→ WHAT YOU NEED TO DO
Return all records exactly. Nothing may be added.

(Stored data)
'''
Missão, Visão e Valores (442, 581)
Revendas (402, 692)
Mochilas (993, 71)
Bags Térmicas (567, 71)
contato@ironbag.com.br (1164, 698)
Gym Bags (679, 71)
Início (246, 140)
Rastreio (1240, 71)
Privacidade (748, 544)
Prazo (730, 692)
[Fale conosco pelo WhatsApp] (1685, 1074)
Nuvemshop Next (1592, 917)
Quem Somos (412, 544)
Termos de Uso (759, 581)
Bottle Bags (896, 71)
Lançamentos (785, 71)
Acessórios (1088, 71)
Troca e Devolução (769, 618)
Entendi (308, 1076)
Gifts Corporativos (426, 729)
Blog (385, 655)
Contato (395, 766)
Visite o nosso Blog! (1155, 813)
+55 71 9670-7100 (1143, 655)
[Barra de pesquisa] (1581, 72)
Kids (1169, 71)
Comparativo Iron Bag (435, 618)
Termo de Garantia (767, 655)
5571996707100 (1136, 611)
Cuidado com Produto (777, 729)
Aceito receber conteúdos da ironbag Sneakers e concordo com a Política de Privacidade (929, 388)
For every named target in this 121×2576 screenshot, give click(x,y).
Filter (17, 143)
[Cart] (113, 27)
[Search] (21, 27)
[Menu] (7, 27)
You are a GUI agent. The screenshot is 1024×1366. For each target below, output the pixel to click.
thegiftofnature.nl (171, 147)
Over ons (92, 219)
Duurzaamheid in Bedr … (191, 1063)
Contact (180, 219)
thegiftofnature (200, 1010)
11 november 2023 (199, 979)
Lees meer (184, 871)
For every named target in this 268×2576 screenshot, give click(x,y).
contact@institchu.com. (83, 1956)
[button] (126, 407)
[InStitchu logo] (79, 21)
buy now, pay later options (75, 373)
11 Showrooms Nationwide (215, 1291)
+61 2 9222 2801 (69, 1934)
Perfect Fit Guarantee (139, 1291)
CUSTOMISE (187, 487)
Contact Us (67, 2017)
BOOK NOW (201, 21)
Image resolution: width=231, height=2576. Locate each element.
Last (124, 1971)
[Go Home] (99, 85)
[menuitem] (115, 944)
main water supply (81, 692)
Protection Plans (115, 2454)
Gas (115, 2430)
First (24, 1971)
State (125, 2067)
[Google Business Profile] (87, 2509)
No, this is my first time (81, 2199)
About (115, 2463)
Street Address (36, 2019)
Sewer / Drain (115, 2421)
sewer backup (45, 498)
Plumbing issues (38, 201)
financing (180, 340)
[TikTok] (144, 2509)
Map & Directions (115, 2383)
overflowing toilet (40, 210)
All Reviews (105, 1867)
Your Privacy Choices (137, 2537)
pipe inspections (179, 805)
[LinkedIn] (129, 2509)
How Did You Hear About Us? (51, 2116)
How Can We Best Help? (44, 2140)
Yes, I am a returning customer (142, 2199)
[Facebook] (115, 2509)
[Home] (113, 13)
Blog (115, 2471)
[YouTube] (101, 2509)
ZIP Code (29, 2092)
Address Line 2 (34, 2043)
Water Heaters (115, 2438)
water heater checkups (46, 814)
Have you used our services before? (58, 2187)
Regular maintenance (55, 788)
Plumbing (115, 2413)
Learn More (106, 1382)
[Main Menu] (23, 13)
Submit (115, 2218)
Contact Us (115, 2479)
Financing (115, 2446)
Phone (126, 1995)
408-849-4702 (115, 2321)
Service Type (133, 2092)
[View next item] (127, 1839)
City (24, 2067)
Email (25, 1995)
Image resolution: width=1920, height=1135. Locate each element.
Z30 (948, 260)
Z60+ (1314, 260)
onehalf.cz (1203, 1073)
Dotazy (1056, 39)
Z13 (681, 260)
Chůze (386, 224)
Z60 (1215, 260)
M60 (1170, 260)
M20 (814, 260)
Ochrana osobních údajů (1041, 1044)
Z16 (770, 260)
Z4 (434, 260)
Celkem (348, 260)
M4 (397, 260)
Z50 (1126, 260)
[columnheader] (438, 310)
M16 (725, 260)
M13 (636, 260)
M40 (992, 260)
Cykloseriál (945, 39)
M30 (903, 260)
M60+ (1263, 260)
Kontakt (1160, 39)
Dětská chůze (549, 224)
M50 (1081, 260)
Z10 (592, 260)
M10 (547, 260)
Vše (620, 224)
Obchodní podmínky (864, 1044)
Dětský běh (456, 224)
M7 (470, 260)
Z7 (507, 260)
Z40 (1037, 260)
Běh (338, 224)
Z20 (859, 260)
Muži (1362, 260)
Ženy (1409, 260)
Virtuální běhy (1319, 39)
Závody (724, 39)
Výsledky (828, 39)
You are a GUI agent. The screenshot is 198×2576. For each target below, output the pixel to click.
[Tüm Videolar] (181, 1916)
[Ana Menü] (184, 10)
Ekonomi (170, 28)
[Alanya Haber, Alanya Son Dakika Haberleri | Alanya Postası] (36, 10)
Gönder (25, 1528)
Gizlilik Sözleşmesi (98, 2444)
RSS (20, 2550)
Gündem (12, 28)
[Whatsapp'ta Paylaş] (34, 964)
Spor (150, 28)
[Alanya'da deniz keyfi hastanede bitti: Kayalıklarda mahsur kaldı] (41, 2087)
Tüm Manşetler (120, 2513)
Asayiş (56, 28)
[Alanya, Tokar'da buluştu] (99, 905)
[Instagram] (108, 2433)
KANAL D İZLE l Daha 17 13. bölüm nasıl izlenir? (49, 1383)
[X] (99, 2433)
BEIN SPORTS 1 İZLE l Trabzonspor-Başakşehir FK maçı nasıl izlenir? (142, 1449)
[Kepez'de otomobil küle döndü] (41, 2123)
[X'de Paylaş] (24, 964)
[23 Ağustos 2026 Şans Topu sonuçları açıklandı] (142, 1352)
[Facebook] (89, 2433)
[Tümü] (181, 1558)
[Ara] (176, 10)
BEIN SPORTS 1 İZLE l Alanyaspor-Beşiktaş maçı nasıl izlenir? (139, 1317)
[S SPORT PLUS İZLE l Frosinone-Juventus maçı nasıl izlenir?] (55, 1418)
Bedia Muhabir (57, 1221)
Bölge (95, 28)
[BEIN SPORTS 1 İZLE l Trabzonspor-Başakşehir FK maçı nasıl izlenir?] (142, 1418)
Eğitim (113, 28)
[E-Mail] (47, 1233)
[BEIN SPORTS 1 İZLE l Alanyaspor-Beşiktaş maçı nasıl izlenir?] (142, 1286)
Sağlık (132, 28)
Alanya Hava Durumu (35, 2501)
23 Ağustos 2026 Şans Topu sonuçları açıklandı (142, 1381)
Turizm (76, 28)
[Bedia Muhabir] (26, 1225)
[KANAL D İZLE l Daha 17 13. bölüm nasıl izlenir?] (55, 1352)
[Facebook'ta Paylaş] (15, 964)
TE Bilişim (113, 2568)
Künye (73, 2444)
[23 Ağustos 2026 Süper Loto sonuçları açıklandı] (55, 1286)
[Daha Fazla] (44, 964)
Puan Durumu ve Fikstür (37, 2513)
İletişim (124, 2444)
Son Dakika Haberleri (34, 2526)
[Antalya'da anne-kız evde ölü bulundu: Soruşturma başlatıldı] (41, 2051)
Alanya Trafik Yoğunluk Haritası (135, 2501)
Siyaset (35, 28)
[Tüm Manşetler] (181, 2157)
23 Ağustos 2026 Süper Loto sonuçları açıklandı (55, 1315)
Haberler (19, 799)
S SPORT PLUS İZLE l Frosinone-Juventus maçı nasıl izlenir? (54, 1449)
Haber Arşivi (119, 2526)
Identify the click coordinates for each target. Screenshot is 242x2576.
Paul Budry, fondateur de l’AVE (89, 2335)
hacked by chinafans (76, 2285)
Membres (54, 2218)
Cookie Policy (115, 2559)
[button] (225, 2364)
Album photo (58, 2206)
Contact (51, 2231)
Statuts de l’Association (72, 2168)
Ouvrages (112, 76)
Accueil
'''
→ EXPECTED OUTPUT
Missão, Visão e Valores (442, 581)
Revendas (402, 692)
Mochilas (993, 71)
Bags Térmicas (567, 71)
contato@ironbag.com.br (1164, 698)
Gym Bags (679, 71)
Início (246, 140)
Rastreio (1240, 71)
Privacidade (748, 544)
Prazo (730, 692)
[Fale conosco pelo WhatsApp] (1685, 1074)
Nuvemshop Next (1592, 917)
Quem Somos (412, 544)
Termos de Uso (759, 581)
Bottle Bags (896, 71)
Lançamentos (785, 71)
Acessórios (1088, 71)
Troca e Devolução (769, 618)
Entendi (308, 1076)
Gifts Corporativos (426, 729)
Blog (385, 655)
Contato (395, 766)
Visite o nosso Blog! (1155, 813)
+55 71 9670-7100 (1143, 655)
[Barra de pesquisa] (1581, 72)
Kids (1169, 71)
Comparativo Iron Bag (435, 618)
Termo de Garantia (767, 655)
5571996707100 (1136, 611)
Cuidado com Produto (777, 729)
Aceito receber conteúdos da ironbag Sneakers e concordo com a Política de Privacidade (929, 388)
For every named target in this 121×2576 screenshot, give click(x,y).
Filter (17, 143)
[Cart] (113, 27)
[Search] (21, 27)
[Menu] (7, 27)
You are a GUI agent. The screenshot is 1024×1366. For each target below, output the pixel to click.
thegiftofnature.nl (171, 147)
Over ons (92, 219)
Duurzaamheid in Bedr … (191, 1063)
Contact (180, 219)
thegiftofnature (200, 1010)
11 november 2023 (199, 979)
Lees meer (184, 871)
For every named target in this 268×2576 screenshot, give click(x,y).
contact@institchu.com. (83, 1956)
[button] (126, 407)
[InStitchu logo] (79, 21)
buy now, pay later options (75, 373)
11 Showrooms Nationwide (215, 1291)
+61 2 9222 2801 (69, 1934)
Perfect Fit Guarantee (139, 1291)
CUSTOMISE (187, 487)
Contact Us (67, 2017)
BOOK NOW (201, 21)
Image resolution: width=231, height=2576. Locate each element.
Last (124, 1971)
[Go Home] (99, 85)
[menuitem] (115, 944)
main water supply (81, 692)
Protection Plans (115, 2454)
Gas (115, 2430)
First (24, 1971)
State (125, 2067)
[Google Business Profile] (87, 2509)
No, this is my first time (81, 2199)
About (115, 2463)
Street Address (36, 2019)
Sewer / Drain (115, 2421)
sewer backup (45, 498)
Plumbing issues (38, 201)
financing (180, 340)
[TikTok] (144, 2509)
Map & Directions (115, 2383)
overflowing toilet (40, 210)
All Reviews (105, 1867)
Your Privacy Choices (137, 2537)
pipe inspections (179, 805)
[LinkedIn] (129, 2509)
How Did You Hear About Us? (51, 2116)
How Can We Best Help? (44, 2140)
Yes, I am a returning customer (142, 2199)
[Facebook] (115, 2509)
[Home] (113, 13)
Blog (115, 2471)
[YouTube] (101, 2509)
ZIP Code (29, 2092)
Address Line 2 (34, 2043)
Water Heaters (115, 2438)
water heater checkups (46, 814)
Have you used our services before? (58, 2187)
Regular maintenance (55, 788)
Plumbing (115, 2413)
Learn More (106, 1382)
[Main Menu] (23, 13)
Submit (115, 2218)
Contact Us (115, 2479)
Financing (115, 2446)
Phone (126, 1995)
408-849-4702 (115, 2321)
Service Type (133, 2092)
[View next item] (127, 1839)
City (24, 2067)
Email (25, 1995)
Image resolution: width=1920, height=1135. Locate each element.
Z30 (948, 260)
Z60+ (1314, 260)
onehalf.cz (1203, 1073)
Dotazy (1056, 39)
Z13 (681, 260)
Chůze (386, 224)
Z60 (1215, 260)
M60 (1170, 260)
M20 (814, 260)
Ochrana osobních údajů (1041, 1044)
Z16 (770, 260)
Z4 (434, 260)
Celkem (348, 260)
M4 (397, 260)
Z50 (1126, 260)
[columnheader] (438, 310)
M16 (725, 260)
M13 (636, 260)
M40 (992, 260)
Cykloseriál (945, 39)
M30 (903, 260)
M60+ (1263, 260)
Kontakt (1160, 39)
Dětská chůze (549, 224)
M50 (1081, 260)
Z10 (592, 260)
M10 (547, 260)
Vše (620, 224)
Obchodní podmínky (864, 1044)
Dětský běh (456, 224)
M7 (470, 260)
Z7 (507, 260)
Z40 (1037, 260)
Běh (338, 224)
Z20 (859, 260)
Muži (1362, 260)
Ženy (1409, 260)
Virtuální běhy (1319, 39)
Závody (724, 39)
Výsledky (828, 39)
You are a GUI agent. The screenshot is 198×2576. For each target below, output the pixel to click.
[Tüm Videolar] (181, 1916)
[Ana Menü] (184, 10)
Ekonomi (170, 28)
[Alanya Haber, Alanya Son Dakika Haberleri | Alanya Postası] (36, 10)
Gönder (25, 1528)
Gizlilik Sözleşmesi (98, 2444)
RSS (20, 2550)
Gündem (12, 28)
[Whatsapp'ta Paylaş] (34, 964)
Spor (150, 28)
[Alanya'da deniz keyfi hastanede bitti: Kayalıklarda mahsur kaldı] (41, 2087)
Tüm Manşetler (120, 2513)
Asayiş (56, 28)
[Alanya, Tokar'da buluştu] (99, 905)
[Instagram] (108, 2433)
KANAL D İZLE l Daha 17 13. bölüm nasıl izlenir? (49, 1383)
[X] (99, 2433)
BEIN SPORTS 1 İZLE l Trabzonspor-Başakşehir FK maçı nasıl izlenir? (142, 1449)
[Kepez'de otomobil küle döndü] (41, 2123)
[X'de Paylaş] (24, 964)
[23 Ağustos 2026 Şans Topu sonuçları açıklandı] (142, 1352)
[Facebook] (89, 2433)
[Tümü] (181, 1558)
[Ara] (176, 10)
BEIN SPORTS 1 İZLE l Alanyaspor-Beşiktaş maçı nasıl izlenir? (139, 1317)
[S SPORT PLUS İZLE l Frosinone-Juventus maçı nasıl izlenir?] (55, 1418)
Bedia Muhabir (57, 1221)
Bölge (95, 28)
[BEIN SPORTS 1 İZLE l Trabzonspor-Başakşehir FK maçı nasıl izlenir?] (142, 1418)
Eğitim (113, 28)
[E-Mail] (47, 1233)
[BEIN SPORTS 1 İZLE l Alanyaspor-Beşiktaş maçı nasıl izlenir?] (142, 1286)
Sağlık (132, 28)
Alanya Hava Durumu (35, 2501)
23 Ağustos 2026 Şans Topu sonuçları açıklandı (142, 1381)
Turizm (76, 28)
[Bedia Muhabir] (26, 1225)
[KANAL D İZLE l Daha 17 13. bölüm nasıl izlenir?] (55, 1352)
[Facebook'ta Paylaş] (15, 964)
TE Bilişim (113, 2568)
Künye (73, 2444)
[23 Ağustos 2026 Süper Loto sonuçları açıklandı] (55, 1286)
[Daha Fazla] (44, 964)
Puan Durumu ve Fikstür (37, 2513)
İletişim (124, 2444)
Son Dakika Haberleri (34, 2526)
[Antalya'da anne-kız evde ölü bulundu: Soruşturma başlatıldı] (41, 2051)
Alanya Trafik Yoğunluk Haritası (135, 2501)
Siyaset (35, 28)
[Tüm Manşetler] (181, 2157)
23 Ağustos 2026 Süper Loto sonuçları açıklandı (55, 1315)
Haberler (19, 799)
S SPORT PLUS İZLE l Frosinone-Juventus maçı nasıl izlenir? (54, 1449)
Haber Arşivi (119, 2526)
Identify the click coordinates for each target. Screenshot is 242x2576.
Paul Budry, fondateur de l’AVE (89, 2335)
hacked by chinafans (76, 2285)
Membres (54, 2218)
Cookie Policy (115, 2559)
[button] (225, 2364)
Album photo (58, 2206)
Contact (51, 2231)
Statuts de l’Association (72, 2168)
Ouvrages (112, 76)
Accueil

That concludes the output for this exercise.